On February 12, 2022, Muñoz signed a minor league contract with the Philadelphia Phillies organization. On June 14, 2022, Muñoz was called up from the Triple-A Lehigh Valley IronPigs to play with the Phillies against the Miami Marlins. On November 9, Muñoz was removed from the 40-man roster and sent outright to Triple–A. He elected free agency the following day.

===Arizona Diamondbacks===
On January 31, 2023, Muñoz signed a minor league contract with the Arizona Diamondbacks organization. In 12 games for the Triple–A Reno Aces, Muñoz batted .304/.389/.391 with 5 RBI. On June 12, he was released by the Diamondbacks.

===Tecolotes de los Dos Laredos===
On February 24, 2024, Muñoz signed with the Tecolotes de los Dos Laredos of the Mexican League. In 56 games for Dos Laredos, he batted .302/.353/.426 with five home runs, 39 RBI, and five stolen bases. Muñoz was placed on the reserve list on July 12, and did not appear for the team for the remainder of the season.

===Conspiradores de Querétaro===
On December 20, 2024, Muñoz and Arnaldo Hernandez were traded to the Conspiradores de Querétaro of the Mexican League. In 53 games for the team, he hit .329/.388/.500 with nine home runs, 29 RBI, and three stolen bases.

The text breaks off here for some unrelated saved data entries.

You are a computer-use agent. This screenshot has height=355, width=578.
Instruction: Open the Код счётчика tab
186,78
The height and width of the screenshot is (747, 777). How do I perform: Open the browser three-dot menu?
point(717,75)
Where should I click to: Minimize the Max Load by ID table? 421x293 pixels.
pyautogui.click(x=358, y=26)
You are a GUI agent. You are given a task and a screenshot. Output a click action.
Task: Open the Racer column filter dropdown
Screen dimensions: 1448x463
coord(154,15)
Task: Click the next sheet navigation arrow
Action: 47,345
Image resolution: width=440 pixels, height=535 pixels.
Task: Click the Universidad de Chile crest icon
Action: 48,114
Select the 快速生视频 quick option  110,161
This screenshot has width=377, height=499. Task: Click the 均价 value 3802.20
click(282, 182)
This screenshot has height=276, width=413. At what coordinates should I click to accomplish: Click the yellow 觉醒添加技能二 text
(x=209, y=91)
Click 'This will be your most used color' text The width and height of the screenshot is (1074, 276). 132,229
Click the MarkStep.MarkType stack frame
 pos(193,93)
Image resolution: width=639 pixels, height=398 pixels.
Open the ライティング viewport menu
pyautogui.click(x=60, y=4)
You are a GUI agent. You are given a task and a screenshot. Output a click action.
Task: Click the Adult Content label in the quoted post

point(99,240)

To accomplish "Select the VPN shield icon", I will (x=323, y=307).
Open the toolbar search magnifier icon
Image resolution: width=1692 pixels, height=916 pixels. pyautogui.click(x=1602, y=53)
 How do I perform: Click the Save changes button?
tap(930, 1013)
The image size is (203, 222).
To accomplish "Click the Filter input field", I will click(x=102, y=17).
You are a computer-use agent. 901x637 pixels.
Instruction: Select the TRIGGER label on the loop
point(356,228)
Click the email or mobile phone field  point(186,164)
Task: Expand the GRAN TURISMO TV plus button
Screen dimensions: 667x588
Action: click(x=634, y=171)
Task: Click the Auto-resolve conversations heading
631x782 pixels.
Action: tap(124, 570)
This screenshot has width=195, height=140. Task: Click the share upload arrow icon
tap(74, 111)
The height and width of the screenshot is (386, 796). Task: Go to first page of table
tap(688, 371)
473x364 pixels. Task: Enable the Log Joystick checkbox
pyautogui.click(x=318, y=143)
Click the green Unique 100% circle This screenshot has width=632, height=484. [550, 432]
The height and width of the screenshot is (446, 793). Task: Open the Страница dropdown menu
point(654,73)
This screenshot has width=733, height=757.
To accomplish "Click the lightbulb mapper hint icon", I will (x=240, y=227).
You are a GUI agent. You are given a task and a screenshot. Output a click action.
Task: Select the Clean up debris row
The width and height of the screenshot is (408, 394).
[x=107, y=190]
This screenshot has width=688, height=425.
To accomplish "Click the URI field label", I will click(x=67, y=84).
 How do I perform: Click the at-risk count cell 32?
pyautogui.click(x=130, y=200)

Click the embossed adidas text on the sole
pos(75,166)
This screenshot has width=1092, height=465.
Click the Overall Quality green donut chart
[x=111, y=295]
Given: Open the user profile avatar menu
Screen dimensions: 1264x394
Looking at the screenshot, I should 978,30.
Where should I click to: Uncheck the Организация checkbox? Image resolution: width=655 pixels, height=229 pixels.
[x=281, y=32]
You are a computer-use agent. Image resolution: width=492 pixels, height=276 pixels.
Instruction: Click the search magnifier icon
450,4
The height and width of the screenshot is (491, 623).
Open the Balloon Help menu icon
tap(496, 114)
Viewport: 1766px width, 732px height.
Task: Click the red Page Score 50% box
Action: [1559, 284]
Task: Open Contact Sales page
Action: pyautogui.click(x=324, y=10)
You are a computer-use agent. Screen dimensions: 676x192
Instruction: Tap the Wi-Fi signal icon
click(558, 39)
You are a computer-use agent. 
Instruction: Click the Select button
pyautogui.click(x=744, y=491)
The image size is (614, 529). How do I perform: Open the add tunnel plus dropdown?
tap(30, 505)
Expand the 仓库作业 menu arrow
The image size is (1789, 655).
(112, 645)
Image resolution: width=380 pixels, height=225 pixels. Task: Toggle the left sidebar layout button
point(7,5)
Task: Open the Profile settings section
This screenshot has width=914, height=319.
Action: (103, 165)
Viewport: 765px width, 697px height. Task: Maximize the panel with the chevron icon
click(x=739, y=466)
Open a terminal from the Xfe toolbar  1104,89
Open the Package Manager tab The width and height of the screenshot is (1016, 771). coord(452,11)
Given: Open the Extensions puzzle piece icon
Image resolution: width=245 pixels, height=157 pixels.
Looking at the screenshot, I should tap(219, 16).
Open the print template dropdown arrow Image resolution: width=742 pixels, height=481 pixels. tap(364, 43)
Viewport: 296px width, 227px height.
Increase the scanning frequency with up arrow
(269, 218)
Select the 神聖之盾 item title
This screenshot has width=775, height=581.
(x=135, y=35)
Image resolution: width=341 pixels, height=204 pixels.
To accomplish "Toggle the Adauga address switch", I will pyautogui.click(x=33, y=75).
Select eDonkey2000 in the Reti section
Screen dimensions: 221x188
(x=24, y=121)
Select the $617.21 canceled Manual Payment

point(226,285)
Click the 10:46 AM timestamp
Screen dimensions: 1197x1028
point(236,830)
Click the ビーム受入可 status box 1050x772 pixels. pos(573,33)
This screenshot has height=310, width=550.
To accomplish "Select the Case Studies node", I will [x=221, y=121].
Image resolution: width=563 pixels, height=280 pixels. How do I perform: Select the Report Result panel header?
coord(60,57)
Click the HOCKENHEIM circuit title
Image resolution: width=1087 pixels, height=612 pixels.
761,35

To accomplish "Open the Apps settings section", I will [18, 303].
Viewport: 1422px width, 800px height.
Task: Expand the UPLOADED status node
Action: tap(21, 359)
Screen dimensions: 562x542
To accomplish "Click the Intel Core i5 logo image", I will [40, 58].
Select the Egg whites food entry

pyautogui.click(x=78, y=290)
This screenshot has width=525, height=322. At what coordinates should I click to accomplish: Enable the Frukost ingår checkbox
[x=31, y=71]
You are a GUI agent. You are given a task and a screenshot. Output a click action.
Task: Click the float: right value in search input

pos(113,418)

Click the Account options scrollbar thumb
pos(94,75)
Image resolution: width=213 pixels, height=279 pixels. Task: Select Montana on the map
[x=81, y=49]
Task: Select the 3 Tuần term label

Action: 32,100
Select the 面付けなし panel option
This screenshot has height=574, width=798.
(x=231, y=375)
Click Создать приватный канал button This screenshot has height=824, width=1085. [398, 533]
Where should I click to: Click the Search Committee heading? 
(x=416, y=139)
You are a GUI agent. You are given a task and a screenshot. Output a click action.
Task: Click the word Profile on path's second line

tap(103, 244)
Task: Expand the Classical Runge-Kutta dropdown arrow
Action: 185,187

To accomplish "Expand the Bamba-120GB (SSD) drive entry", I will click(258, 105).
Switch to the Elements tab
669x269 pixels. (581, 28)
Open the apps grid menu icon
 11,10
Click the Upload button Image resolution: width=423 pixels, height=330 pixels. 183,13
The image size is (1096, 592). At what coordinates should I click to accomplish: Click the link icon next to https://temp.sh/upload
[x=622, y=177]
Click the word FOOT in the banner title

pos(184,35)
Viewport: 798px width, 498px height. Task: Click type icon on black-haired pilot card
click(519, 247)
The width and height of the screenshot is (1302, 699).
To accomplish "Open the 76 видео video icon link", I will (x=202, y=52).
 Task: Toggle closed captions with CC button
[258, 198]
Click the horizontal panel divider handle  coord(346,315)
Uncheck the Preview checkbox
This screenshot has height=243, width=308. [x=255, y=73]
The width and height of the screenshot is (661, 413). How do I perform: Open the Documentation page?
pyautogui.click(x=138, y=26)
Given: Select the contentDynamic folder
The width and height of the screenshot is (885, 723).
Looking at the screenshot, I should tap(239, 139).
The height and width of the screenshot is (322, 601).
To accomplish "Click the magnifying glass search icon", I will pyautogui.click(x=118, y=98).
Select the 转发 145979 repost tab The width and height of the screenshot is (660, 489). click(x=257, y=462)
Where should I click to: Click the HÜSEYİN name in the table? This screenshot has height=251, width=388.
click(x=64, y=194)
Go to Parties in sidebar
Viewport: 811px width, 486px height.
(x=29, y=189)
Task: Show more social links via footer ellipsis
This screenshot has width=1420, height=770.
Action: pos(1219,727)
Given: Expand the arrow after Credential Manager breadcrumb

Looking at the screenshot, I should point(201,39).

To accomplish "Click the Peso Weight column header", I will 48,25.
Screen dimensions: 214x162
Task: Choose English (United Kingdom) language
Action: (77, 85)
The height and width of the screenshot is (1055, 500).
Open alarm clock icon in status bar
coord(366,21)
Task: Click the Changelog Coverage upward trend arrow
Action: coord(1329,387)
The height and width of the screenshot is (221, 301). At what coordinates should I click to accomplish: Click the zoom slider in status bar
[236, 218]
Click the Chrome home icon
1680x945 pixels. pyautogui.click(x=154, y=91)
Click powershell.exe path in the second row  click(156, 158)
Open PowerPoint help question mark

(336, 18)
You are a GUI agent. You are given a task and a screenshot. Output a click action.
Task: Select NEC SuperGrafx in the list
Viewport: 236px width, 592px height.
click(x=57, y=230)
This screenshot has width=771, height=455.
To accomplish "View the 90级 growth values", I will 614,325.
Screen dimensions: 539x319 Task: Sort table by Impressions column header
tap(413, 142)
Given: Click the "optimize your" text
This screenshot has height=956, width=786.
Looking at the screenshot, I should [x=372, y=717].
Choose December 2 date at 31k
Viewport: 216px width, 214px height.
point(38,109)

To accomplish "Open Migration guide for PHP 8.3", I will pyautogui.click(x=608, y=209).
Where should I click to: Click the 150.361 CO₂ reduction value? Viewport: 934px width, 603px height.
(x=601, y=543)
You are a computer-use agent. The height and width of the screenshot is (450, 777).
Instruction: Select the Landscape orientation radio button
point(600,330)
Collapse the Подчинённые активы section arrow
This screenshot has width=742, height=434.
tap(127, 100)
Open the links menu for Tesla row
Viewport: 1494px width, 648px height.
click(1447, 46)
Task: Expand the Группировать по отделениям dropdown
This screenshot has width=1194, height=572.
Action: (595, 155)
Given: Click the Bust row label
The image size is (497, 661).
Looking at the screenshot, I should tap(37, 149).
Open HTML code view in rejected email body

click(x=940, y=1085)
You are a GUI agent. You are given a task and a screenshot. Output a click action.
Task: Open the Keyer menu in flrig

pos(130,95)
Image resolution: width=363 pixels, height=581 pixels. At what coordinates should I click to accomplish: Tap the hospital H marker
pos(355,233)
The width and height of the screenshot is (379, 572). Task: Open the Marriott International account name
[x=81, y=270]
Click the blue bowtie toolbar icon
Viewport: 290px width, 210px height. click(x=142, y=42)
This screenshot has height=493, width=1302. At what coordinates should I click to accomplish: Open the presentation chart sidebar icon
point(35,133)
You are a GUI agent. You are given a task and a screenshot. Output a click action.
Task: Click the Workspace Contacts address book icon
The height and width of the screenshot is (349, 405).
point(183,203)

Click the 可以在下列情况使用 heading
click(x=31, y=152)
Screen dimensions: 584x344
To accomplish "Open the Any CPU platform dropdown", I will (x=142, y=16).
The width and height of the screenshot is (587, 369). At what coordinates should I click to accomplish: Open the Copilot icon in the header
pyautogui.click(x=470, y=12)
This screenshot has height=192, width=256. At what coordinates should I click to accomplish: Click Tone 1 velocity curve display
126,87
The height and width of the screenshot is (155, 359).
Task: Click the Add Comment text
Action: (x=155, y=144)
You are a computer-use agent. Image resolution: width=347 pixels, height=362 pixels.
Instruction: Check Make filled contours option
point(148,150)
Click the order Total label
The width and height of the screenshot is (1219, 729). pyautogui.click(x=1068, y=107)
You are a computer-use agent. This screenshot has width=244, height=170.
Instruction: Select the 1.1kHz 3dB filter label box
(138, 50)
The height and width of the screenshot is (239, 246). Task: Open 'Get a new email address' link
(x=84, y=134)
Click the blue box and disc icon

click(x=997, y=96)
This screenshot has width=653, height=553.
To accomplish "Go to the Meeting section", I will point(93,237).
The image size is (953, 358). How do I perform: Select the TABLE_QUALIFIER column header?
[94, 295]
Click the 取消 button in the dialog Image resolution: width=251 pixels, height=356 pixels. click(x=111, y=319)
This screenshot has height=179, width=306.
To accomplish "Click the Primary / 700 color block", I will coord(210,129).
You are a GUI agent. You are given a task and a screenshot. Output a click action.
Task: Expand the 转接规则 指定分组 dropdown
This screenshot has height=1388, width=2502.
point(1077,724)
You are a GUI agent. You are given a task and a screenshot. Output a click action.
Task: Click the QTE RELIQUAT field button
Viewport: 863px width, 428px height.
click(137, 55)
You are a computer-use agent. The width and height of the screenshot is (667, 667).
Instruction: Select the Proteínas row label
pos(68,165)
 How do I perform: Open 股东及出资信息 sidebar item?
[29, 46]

On March 4, 2026, Muñoz and Jhan Mariñez were traded to El Águila de Veracruz of the Mexican League in exchange for Esmil Rogers and Rangel Ravelo. However, he failed to make the Opening Day roster and was released prior to the start of the season on April 14.

==Personal life==
Muñoz' father died when he was six years old. He and his two older brothers moved into his aunt and uncle's house in the village of Payita, where 12 people lived in a three-bedroom house, while his mother worked in the next town and sent them the money she earned.